- [About this task]:
The records below are to be retyped in full. Keep every word.

((

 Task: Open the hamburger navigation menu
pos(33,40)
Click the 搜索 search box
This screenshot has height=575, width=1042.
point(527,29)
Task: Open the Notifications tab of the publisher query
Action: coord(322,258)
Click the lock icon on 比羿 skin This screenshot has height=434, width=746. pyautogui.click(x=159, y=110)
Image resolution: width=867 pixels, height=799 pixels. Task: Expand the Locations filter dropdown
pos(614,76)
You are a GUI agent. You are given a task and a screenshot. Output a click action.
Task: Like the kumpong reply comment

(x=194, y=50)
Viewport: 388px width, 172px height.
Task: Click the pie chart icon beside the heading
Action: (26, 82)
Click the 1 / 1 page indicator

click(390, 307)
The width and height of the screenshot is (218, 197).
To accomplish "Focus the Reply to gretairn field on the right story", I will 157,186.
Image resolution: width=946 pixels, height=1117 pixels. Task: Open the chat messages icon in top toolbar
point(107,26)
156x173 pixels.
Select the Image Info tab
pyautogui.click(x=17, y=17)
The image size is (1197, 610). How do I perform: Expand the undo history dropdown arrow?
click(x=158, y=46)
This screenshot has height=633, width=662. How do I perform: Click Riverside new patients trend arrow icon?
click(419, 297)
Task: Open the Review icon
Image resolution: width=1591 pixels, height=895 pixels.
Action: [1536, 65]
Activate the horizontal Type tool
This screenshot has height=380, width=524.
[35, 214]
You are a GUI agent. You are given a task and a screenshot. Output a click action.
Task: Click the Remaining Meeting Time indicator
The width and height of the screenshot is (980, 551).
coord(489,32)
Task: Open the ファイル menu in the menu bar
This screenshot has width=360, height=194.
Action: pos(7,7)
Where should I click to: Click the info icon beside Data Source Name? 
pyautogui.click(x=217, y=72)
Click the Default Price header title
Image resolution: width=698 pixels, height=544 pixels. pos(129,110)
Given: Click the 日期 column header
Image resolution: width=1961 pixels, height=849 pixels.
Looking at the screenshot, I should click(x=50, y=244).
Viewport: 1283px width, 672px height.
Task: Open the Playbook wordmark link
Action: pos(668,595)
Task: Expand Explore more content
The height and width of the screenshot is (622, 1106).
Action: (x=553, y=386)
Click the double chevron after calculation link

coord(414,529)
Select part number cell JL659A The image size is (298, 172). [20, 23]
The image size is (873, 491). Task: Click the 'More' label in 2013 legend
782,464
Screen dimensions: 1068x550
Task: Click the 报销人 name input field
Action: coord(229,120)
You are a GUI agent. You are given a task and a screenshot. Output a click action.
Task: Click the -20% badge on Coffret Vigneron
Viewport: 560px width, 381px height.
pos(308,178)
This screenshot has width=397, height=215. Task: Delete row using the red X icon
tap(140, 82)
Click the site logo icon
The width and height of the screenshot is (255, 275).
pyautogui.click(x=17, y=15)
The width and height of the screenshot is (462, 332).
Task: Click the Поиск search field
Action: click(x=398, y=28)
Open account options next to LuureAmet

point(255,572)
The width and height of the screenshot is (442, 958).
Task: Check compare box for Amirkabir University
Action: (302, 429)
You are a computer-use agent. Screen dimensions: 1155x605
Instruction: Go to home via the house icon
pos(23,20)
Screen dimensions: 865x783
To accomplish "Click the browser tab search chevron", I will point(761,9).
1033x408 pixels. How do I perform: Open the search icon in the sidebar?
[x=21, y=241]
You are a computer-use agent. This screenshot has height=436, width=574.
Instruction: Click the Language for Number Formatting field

))

- [Task output]:
 Task: Open the hamburger navigation menu
pos(33,40)
Click the 搜索 search box
This screenshot has height=575, width=1042.
point(527,29)
Task: Open the Notifications tab of the publisher query
Action: coord(322,258)
Click the lock icon on 比羿 skin This screenshot has height=434, width=746. pyautogui.click(x=159, y=110)
Image resolution: width=867 pixels, height=799 pixels. Task: Expand the Locations filter dropdown
pos(614,76)
You are a GUI agent. You are given a task and a screenshot. Output a click action.
Task: Like the kumpong reply comment

(x=194, y=50)
Viewport: 388px width, 172px height.
Task: Click the pie chart icon beside the heading
Action: (26, 82)
Click the 1 / 1 page indicator

click(390, 307)
The width and height of the screenshot is (218, 197).
To accomplish "Focus the Reply to gretairn field on the right story", I will 157,186.
Image resolution: width=946 pixels, height=1117 pixels. Task: Open the chat messages icon in top toolbar
point(107,26)
156x173 pixels.
Select the Image Info tab
pyautogui.click(x=17, y=17)
The image size is (1197, 610). How do I perform: Expand the undo history dropdown arrow?
click(x=158, y=46)
This screenshot has height=633, width=662. How do I perform: Click Riverside new patients trend arrow icon?
click(419, 297)
Task: Open the Review icon
Image resolution: width=1591 pixels, height=895 pixels.
Action: [1536, 65]
Activate the horizontal Type tool
This screenshot has height=380, width=524.
[35, 214]
You are a GUI agent. You are given a task and a screenshot. Output a click action.
Task: Click the Remaining Meeting Time indicator
The width and height of the screenshot is (980, 551).
coord(489,32)
Task: Open the ファイル menu in the menu bar
This screenshot has width=360, height=194.
Action: pos(7,7)
Where should I click to: Click the info icon beside Data Source Name? 
pyautogui.click(x=217, y=72)
Click the Default Price header title
Image resolution: width=698 pixels, height=544 pixels. pos(129,110)
Given: Click the 日期 column header
Image resolution: width=1961 pixels, height=849 pixels.
Looking at the screenshot, I should click(x=50, y=244).
Viewport: 1283px width, 672px height.
Task: Open the Playbook wordmark link
Action: pos(668,595)
Task: Expand Explore more content
The height and width of the screenshot is (622, 1106).
Action: (x=553, y=386)
Click the double chevron after calculation link

coord(414,529)
Select part number cell JL659A The image size is (298, 172). [20, 23]
The image size is (873, 491). Task: Click the 'More' label in 2013 legend
782,464
Screen dimensions: 1068x550
Task: Click the 报销人 name input field
Action: coord(229,120)
You are a GUI agent. You are given a task and a screenshot. Output a click action.
Task: Click the -20% badge on Coffret Vigneron
Viewport: 560px width, 381px height.
pos(308,178)
This screenshot has width=397, height=215. Task: Delete row using the red X icon
tap(140, 82)
Click the site logo icon
The width and height of the screenshot is (255, 275).
pyautogui.click(x=17, y=15)
The width and height of the screenshot is (462, 332).
Task: Click the Поиск search field
Action: click(x=398, y=28)
Open account options next to LuureAmet

point(255,572)
The width and height of the screenshot is (442, 958).
Task: Check compare box for Amirkabir University
Action: (302, 429)
You are a computer-use agent. Screen dimensions: 1155x605
Instruction: Go to home via the house icon
pos(23,20)
Screen dimensions: 865x783
To accomplish "Click the browser tab search chevron", I will point(761,9).
1033x408 pixels. How do I perform: Open the search icon in the sidebar?
[x=21, y=241]
You are a computer-use agent. This screenshot has height=436, width=574.
Instruction: Click the Language for Number Formatting field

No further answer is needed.